Kasek Galgal (Papua New Guinea) is a Lecturer at the University of Papua New Guinea. His work is focused on cybersecurity, free and open source software (FOSS), and network development. He is a former APNIC Fellow and is active in local and regional Internet governance efforts. He is an active member of the Pacific Island chapter of the Internet Society (PICISOC), is very passionate about ICTs for development (ICT4D), education and bridging the digital divide.

Paul Brooks

With over 20 years’ experience in communications and the Internet, Dr Brooks is an expert in telecommunications network design, planning and operations. He has held several executive technical leadership roles with domestic and international carriers, bringing extensive hands-on experience in broadband access, optical fibre networking, and global backbone network design and operations.

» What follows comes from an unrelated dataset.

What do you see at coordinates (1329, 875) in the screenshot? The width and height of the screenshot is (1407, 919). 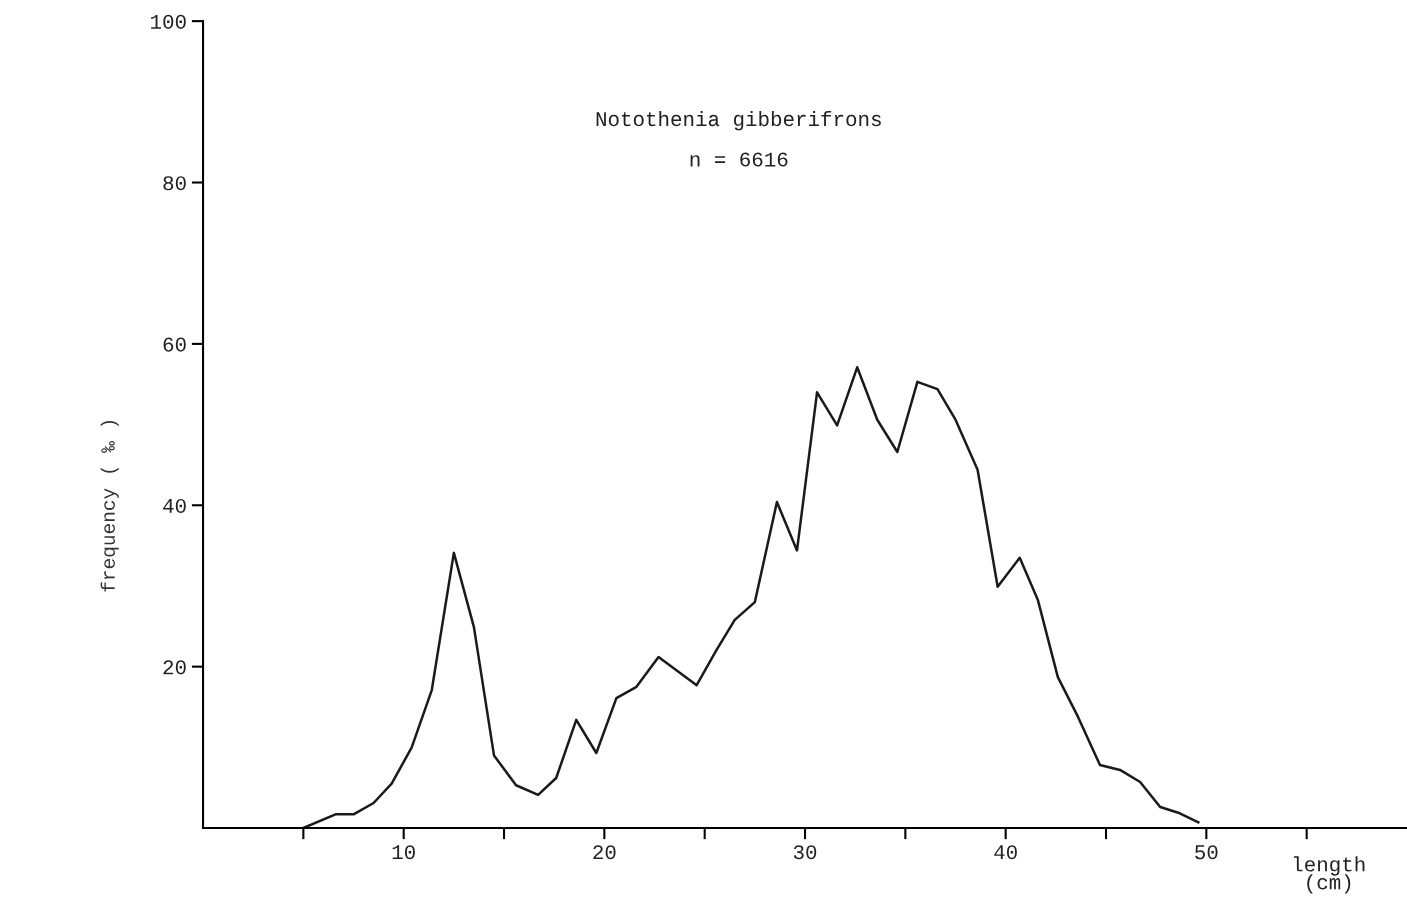 I see `x-axis-title: length (cm)` at bounding box center [1329, 875].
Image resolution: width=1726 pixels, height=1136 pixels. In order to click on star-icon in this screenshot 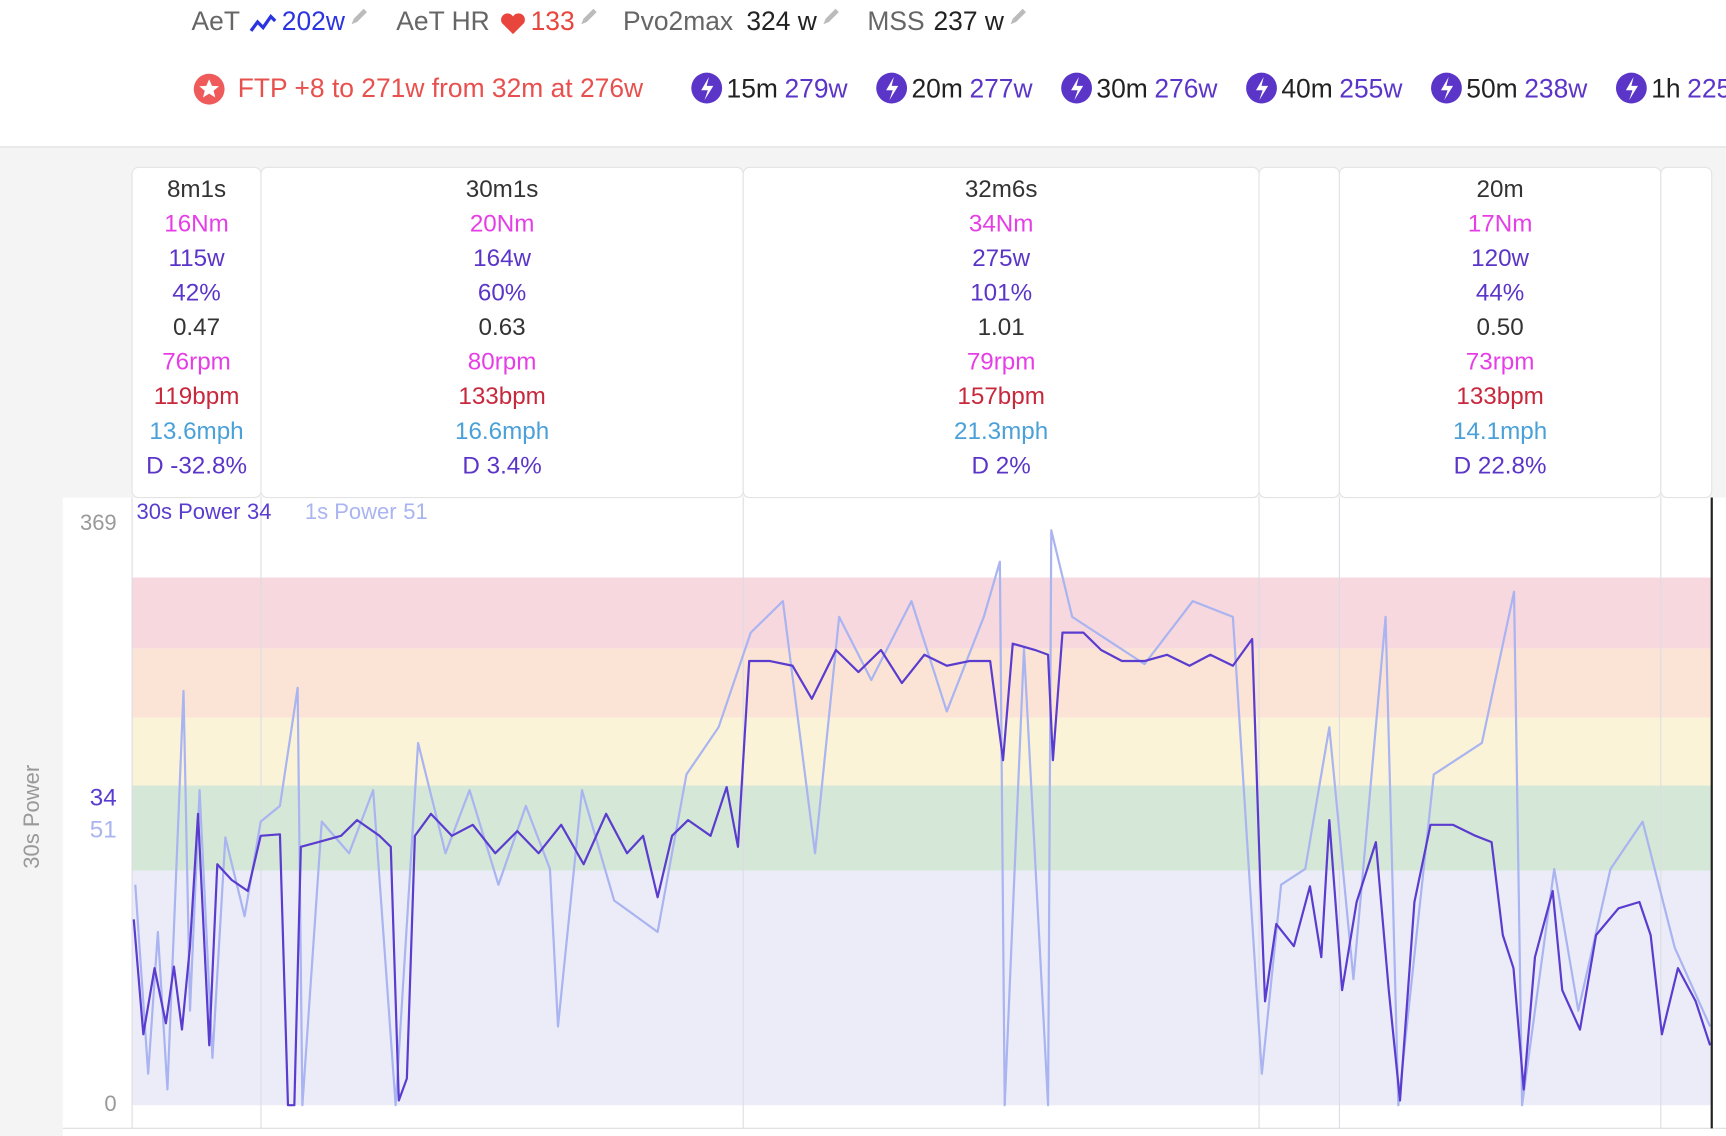, I will do `click(210, 88)`.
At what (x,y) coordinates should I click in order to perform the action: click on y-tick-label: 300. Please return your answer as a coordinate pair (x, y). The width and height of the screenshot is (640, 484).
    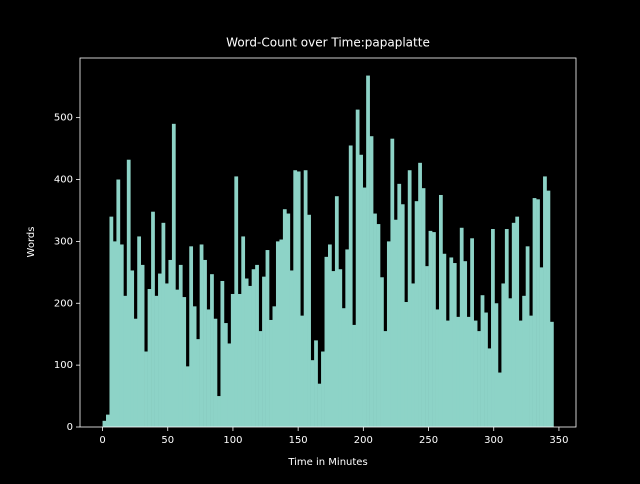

Previous roles include Co-founder of Vocus Group (ASX:VOC) before listing, Chief Technology Officer at TransACT Communications, and Head of APAC Engineering for Global One / Sprint International.

Paul is an active participant within Communications Alliance and the Australian ISP community. He is a Director of Internet Australia and a Director of the Interplanetary Networking Chapter of the Internet Society. He holds a PhD in Astrophysics and Optics from the University of New South Wales.

Laurie Patton (moderator)

Since 2014 Patton has been Chief Executive Officer / Executive Director of Internet Australia, a chapter of the global Internet Society, where he is frequently interviewed on radio and television and quoted in the press. Internet Australia is the not-for-profit peak body representing Internet users. It provides advice to government and industry and engages in public advocacy on matters that affect the Internet, especially those relating to accessibility, security and trust. On Internet Australia’s behalf Patton sponsored the creation of a group called Parliamentary Friends of the Internet, a forum for providing information and guidance to MP’s and senators, especially in relation to legislation affecting Internet users. He has led IA’s campaigns for all Australians to have access to the Internet and the skills to use it, both for economic and social development, and against Internet site-blocking, which he argues is more of a public relations exercise than an effective solution to the unlawful downloading of video and audio content.